### GIVEN TASK
Repeat the lines below word for word, starting with the line that contains "Select the XML" and going on through the line that contains "pyautogui.click(x=422, y=481)", both included. Give only those lines.

[Dataset entries]

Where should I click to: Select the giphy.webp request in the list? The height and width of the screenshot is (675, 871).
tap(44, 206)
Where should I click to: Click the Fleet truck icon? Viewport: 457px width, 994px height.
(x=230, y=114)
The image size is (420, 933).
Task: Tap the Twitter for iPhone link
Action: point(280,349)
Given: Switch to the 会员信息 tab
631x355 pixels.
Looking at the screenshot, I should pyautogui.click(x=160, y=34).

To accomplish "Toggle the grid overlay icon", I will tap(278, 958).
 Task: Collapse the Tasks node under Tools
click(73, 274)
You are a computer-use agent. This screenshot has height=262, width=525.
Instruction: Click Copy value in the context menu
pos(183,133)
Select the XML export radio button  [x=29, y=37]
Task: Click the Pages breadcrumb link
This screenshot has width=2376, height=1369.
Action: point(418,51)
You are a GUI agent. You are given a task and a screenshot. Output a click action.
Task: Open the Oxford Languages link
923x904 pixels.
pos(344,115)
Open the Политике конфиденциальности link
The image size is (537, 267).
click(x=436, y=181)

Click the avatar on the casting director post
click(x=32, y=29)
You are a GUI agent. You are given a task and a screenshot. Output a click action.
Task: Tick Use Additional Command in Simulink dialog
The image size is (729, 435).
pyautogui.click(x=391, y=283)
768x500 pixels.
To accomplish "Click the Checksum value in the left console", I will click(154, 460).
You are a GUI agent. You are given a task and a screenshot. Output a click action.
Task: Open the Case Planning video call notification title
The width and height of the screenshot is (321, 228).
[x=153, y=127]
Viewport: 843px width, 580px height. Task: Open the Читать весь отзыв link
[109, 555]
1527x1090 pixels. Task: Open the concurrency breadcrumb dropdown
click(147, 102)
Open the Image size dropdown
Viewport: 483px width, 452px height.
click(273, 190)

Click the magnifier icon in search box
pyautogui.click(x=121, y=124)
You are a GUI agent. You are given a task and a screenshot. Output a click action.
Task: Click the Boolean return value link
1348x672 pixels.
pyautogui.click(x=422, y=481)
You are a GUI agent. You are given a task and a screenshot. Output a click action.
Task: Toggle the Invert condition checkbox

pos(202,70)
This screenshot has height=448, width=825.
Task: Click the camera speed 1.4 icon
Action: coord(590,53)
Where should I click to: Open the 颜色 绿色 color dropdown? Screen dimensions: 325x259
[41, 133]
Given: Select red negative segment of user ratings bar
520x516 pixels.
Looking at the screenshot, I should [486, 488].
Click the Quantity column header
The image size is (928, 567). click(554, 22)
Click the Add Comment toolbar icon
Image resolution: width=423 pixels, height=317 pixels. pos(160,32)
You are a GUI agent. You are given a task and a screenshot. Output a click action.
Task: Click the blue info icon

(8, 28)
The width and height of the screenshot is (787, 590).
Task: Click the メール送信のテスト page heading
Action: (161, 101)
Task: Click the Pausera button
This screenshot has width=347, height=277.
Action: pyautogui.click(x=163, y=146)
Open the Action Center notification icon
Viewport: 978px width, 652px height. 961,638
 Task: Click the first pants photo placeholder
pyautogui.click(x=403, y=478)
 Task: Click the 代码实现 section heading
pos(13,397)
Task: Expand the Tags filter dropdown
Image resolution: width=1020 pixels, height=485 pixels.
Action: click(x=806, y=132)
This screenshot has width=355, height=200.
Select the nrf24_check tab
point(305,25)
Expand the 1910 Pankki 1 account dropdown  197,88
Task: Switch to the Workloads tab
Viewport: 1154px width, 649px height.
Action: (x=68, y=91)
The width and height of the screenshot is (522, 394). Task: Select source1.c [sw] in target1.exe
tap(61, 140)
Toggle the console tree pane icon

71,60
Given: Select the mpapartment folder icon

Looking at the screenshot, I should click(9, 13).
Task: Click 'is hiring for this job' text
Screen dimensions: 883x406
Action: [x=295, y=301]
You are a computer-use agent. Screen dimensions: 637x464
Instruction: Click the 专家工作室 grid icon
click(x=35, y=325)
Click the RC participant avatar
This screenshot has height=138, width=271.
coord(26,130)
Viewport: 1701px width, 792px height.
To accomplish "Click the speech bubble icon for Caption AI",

### THE RESPONSE
Select the XML export radio button  [x=29, y=37]
Task: Click the Pages breadcrumb link
This screenshot has width=2376, height=1369.
Action: point(418,51)
You are a GUI agent. You are given a task and a screenshot. Output a click action.
Task: Open the Oxford Languages link
923x904 pixels.
pos(344,115)
Open the Политике конфиденциальности link
The image size is (537, 267).
click(x=436, y=181)

Click the avatar on the casting director post
click(x=32, y=29)
You are a GUI agent. You are given a task and a screenshot. Output a click action.
Task: Tick Use Additional Command in Simulink dialog
The image size is (729, 435).
pyautogui.click(x=391, y=283)
768x500 pixels.
To accomplish "Click the Checksum value in the left console", I will click(154, 460).
You are a GUI agent. You are given a task and a screenshot. Output a click action.
Task: Open the Case Planning video call notification title
The width and height of the screenshot is (321, 228).
[x=153, y=127]
Viewport: 843px width, 580px height. Task: Open the Читать весь отзыв link
[109, 555]
1527x1090 pixels. Task: Open the concurrency breadcrumb dropdown
click(147, 102)
Open the Image size dropdown
Viewport: 483px width, 452px height.
click(273, 190)

Click the magnifier icon in search box
pyautogui.click(x=121, y=124)
You are a GUI agent. You are given a task and a screenshot. Output a click action.
Task: Click the Boolean return value link
1348x672 pixels.
pyautogui.click(x=422, y=481)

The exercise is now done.